Tuesday, October 30, 2007

Kim Bobo on Alan Wolfe

The October 21st New York Times Book Review carried an essay by Alan Wolfe titled "Mobilizing the Religious Left." It's a review of Christianity and the Social Crisis in the 21st Century: The Classic That Woke Up the Church, a new volume celebrating and reflecting on Walter Rauschenbusch's Christianity and the Social Crisis (1907), a book that inspired the likes of Martin Luther King Jr., Mahatma Gandhi, and Bishop Desmond Tutu.

IWJ Executive Director Kim Bobo wrote the following response to Wolfe's essay and sent it as a letter to the editor of the New York Times, which hasn't published it (but now we have).

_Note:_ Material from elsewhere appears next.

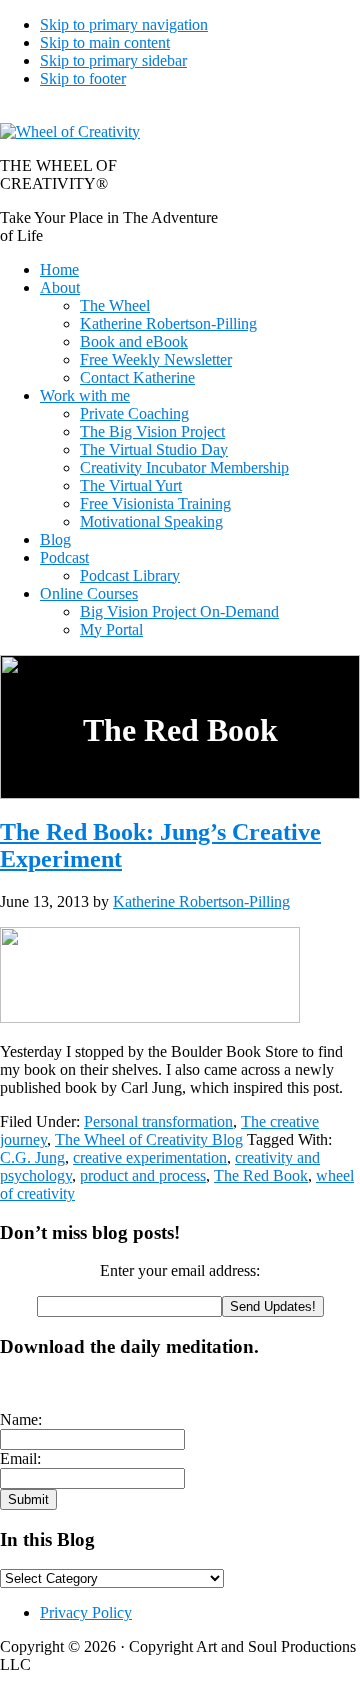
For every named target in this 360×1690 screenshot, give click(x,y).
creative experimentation (150, 1157)
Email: (20, 1458)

In his essay "Mobilizing the Religious Left," Alan Wolfe ignores the breadth of religious activism fighting poverty and economic disparity by offering unsubstantiated claims of what issues people care about and broad critiques of the theologian Walter Rauschenbusch. Wolfe boldly and wrongly claims, "In a democracy, the people choose the questions they want to discuss, and in our time more of them want the religious spirit to concern itself with abortion and homosexuality rather than race relations or a just wage." He's flat out wrong.

An October 2005 Pew Research Center survey found that almost half (48 percent) of Americans believe that American society is divided between the "haves" and the "have-nots." In another Pew survey in July 2006, asking about what social issues churchgoers hear about from the pulpit, by far the top issue was hunger and poverty. A whopping 92 percent of churchgoers have heard their pastors speak out against hunger and poverty from the pulpit. Over 80 percent of Americans, including all major Christian, Jewish and Muslim organizations, supported an increase in the minimum wage. These same religious bodies at the local level have led the 100 plus local living wage campaigns and are leading local efforts to challenge janitorial firms, laundry firms, poultry plants, waste companies and dozens of other industry leaders to pay living wages and family benefits.

As important as Rauschenbusch is to social thought, I daresay that few religious leaders are engaged in just wage issues either because of what he said or didn't say. People of faith are engaged in challenging economic injustice because all our faith traditions' sacred texts condemn greed and advocate just treatment of workers. The teachings, combined with their own faith journeys of seeing poverty in their congregations, propel their actions.